All posts
CompanyMarch 4, 20262 min read

Why we are local-first

Cloud-first is a choice disguised as gravity. Here is what we are choosing instead.

By Yiming Beckmann

Every other agent product you use runs in the cloud. Some are clear about it; most leave it implicit. The architecture they ship reveals a choice: user data is gathered, transported, processed by a stranger, and returned. It is called "AI" but it is mostly "telecommunications."

We are building the opposite. Everything MingLLM does — inference, memory, training — runs on your device. Cloud is an opt-in escape hatch, not the primary path. Here is why.

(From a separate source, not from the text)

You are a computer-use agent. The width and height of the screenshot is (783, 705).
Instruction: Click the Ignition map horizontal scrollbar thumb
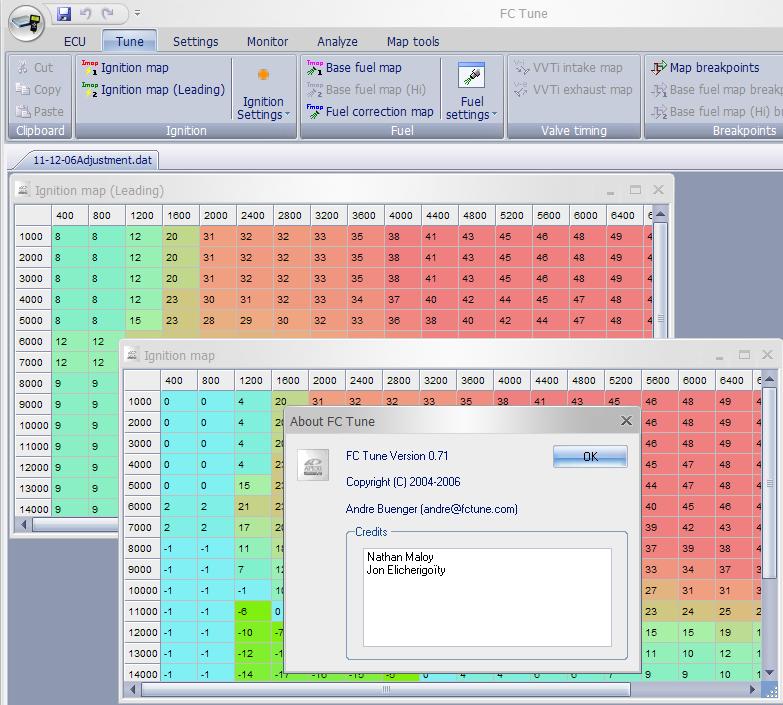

Trust surface and capability surface should match

When an agent has access to your mail, your documents, your calendar, your screen, your microphone — the set of things it could know is enormous. The set of things the vendor can see should not be the same set.

If your agent runs in the cloud, the vendor sees everything the agent sees. You are trusting that the vendor will not look, will not retain, will not leak. That trust is not a technical guarantee; it is a promise in a terms-of-service document.

If your agent runs on your device, the vendor sees nothing. The trust surface shrinks to match the capability surface.

Latency is a product

Voice agents live or die on latency. The round-trip from your microphone to a cloud model and back is dominated by queue time and network, not by inference. Our median voice-to-first-action latency is 410ms, versus 2.4s for a comparable cloud agent. That 2-second difference is the difference between "this feels like an assistant" and "this feels like an API call."

Costs are visible

At ~200 queries/day per user, a cloud agent costs the vendor real money. That cost gets passed to the user as a subscription, or extracted indirectly through data. Local inference has a marginal cost of zero. The business model stops requiring you to be the product.

What we give up

We are not doctrinaire. There are tasks that a 4B local model cannot do and a trillion-parameter cloud model can: novel multi-day research, extensive web synthesis, expert-level domain reasoning. For those, MingLLM offers an opt-in cloud handoff — explicit, per-task, with the user approving the data that leaves the device.

Local-first is a default, not a dogma. The dogma is that you should know which mode you are in and choose.